A CHINESE ANARCHIST ON TIBET:
The following was originally published at the Linchpin/Common Cause site in Ontario. It has been reprinted at the Anarkismo site where a number of interesting comments have followed.
A Chinese anarchist on Tibet by EdwardW - Common Cause (personal capacity)
Sunday, Apr 6 2008
I've spoken to some people briefly about Tibet, but it'd be interesting to have a deeper discussion
.I think the situation in Tibet has been way oversimplified by both the bourgeois capitalist press and some left-wing comrades alike.
Even though I am from China, having lived their practically all my life, I can't claim to have the strongest analysis as I have not studied too deeply into the situation. So my opinion here is simply from glancing over pieces of information and my own anecdotes from traveling in China.

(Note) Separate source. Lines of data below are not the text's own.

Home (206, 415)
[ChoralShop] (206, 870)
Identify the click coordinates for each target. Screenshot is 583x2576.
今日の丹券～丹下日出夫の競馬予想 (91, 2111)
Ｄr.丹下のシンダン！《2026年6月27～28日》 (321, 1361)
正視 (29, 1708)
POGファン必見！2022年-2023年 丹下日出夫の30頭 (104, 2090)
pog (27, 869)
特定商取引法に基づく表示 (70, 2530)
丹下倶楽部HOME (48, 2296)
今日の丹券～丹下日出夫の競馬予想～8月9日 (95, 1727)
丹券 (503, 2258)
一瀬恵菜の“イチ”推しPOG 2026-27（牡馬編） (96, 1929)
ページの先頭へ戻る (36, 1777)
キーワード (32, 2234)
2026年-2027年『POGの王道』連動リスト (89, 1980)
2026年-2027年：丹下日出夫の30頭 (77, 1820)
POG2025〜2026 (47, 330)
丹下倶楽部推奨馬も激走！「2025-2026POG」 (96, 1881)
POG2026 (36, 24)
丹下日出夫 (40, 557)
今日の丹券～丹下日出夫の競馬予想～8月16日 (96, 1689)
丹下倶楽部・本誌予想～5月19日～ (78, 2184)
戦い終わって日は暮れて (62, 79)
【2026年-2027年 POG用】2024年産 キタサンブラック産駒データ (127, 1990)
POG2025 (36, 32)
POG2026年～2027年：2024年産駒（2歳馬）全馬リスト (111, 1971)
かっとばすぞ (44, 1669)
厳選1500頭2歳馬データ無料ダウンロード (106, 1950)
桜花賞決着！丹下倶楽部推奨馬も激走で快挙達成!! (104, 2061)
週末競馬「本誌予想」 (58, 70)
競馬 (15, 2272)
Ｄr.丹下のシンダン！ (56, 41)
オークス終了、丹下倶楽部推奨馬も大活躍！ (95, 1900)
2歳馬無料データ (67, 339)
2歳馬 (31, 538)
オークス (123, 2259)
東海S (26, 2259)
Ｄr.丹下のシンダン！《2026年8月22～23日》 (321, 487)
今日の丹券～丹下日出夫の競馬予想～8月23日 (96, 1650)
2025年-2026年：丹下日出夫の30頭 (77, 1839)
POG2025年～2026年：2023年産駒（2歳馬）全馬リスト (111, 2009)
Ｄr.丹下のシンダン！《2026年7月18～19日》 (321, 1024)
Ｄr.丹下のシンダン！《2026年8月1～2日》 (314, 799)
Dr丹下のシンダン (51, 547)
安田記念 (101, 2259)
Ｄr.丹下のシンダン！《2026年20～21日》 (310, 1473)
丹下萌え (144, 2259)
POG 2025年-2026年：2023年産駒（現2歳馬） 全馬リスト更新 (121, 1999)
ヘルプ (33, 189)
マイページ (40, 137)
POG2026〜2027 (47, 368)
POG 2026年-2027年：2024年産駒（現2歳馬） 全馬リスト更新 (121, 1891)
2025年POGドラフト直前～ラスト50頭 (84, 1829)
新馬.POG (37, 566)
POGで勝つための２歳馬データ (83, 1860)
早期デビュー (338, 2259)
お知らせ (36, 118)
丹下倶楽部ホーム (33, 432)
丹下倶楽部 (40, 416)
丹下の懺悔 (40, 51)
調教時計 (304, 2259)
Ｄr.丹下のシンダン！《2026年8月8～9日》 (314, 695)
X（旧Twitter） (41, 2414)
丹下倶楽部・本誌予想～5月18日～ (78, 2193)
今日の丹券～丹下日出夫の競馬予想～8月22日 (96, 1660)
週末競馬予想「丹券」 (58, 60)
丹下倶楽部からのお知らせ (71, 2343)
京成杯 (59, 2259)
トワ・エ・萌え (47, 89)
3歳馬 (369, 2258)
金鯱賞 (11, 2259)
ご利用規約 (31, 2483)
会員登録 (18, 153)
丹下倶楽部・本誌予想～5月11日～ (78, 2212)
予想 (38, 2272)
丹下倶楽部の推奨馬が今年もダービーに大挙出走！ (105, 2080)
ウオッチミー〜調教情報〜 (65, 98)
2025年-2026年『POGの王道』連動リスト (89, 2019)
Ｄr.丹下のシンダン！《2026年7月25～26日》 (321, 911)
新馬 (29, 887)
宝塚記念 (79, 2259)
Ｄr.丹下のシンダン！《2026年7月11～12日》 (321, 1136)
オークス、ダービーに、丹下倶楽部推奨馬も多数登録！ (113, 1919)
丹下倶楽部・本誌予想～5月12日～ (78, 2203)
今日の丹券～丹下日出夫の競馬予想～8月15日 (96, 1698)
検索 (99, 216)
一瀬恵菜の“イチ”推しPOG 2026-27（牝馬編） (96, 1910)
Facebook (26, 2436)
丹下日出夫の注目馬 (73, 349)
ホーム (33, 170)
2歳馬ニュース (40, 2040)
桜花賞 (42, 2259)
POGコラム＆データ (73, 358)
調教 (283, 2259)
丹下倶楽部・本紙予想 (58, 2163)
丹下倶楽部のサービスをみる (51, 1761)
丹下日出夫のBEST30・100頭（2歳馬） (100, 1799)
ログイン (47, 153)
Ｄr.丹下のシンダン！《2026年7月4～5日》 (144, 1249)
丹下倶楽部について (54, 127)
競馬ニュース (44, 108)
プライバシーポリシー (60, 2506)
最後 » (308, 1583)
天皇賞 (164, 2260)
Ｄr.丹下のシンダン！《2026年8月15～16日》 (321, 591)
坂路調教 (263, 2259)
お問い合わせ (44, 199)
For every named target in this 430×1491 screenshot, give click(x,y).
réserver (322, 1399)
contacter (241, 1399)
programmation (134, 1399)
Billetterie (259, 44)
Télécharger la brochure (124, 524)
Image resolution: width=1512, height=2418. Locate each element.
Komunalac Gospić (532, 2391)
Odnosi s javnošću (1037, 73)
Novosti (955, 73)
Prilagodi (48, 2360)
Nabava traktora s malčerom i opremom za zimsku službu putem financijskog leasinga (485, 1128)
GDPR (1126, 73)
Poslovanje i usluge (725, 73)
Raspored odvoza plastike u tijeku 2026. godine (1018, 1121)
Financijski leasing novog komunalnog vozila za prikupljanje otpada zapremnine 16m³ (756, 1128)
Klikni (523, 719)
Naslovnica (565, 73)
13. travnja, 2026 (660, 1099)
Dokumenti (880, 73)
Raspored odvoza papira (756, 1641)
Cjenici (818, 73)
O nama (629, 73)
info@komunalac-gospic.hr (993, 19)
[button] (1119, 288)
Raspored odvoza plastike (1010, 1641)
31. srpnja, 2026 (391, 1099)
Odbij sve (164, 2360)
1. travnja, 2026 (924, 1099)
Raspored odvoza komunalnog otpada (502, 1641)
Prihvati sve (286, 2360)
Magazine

Firstly, I'd be critical of the whole Western free-Tibet movement based around the Dalai Lama. They seem to have a whole fetish/romanticism of the social organization in Tibet before the Chinese invasion in the 1930s. But from what I've read, Tibet was a religious theocratic feudalism, hardly an ideal and very much as repressive as the system in place today. That is why I do not doubt that the Chinese invading army had some support from Tibetan workers and peasants who opposed this order.
That said, as most of us can agree on, the Chinese government is hardly a genuine communist state, and has become if anything as capitalistic as the West. The current situation in Tibet, and in Inner Mongolia/Uighurstan/Manchuria (possibly Manchuria anyways, since I haven't heard of any independence movement and haven't read anything about the situation there), in my belief, can be traced back to the Chinese revolution (when republicans, communists, and anarchists, brought down the feudal Qing Dynasty). Despite attempts by anarchists to reframe the struggles as between workers of all ethnicities against feudal and bourgeois oppressors, the republicans and communists were able to frame the conflict as between the minority Manchurian (who made up the Qing dynasty) and the majority Han. This coupled with the continuous conflict between the Japanese and the Chinese, and the often-heard depiction of the Han people as the "sickly of Southeast Asia" - Dong Ah Bang Fu, may have led to the development of a reactionary Han supremacist ideology (again, this is my personal opinion, and I have not studied enough about Chinese history to claim this to be a substantiated conclusion - the history of my people was denied from me by eurocentric schools in Hong Kong). The feeling that Hans need to justify themselves against being subordinates, may have led to the desire to dominate other ethnic groups in the region.
This is illustrated by the cultural genocide occurring in parts of China. I remember traveling to Inner Mongolia by train, where ethnic Mongolians had lost their language. I could not find anyone that could read some of the old Mongolian calligraphy and writing on temple walls etc. Ethnic histories and books have also been burned, hearkening back to burning of non-Qin history and philosophy books by Emperor Qin Shi Huang. In addition, vast numbers of Hans have been settled in these areas (echoing the situation in West Papua (Indonesia), and Palestine), where they get favourable treatment and priority in the receiving of economic benefits. This is the reality faced by these people, and is, I believe, the reason why people are opposing Chinese rule.
Let's not forget, the West had also co-opted the Tiananmen Square Protests, framing it as Western liberal movement fighting for Western-style 'democracy'. Instead, it was a push by students and workers against the drive towards capitalist reforms and for the democratization of both the economy and political system. Likewise, the media has attempted to frame the current struggle in Tibet as a push for Western-style 'democracy' with the DL as its figure head.
I support the current movement in Tibet for independence because
1) I do not realistically think it will revert back to a feudal state, we should have a historical perspective on this, much has changed since the 1930s and I don't think the workers will allow this to happen
2) Cultural and political imperialism has occurred in Tibet, and Tibetans have the right to self-determination
3) I see a greater likelihood for revolution occurring in an independent Tibet It'd be interesting to see what others think about this.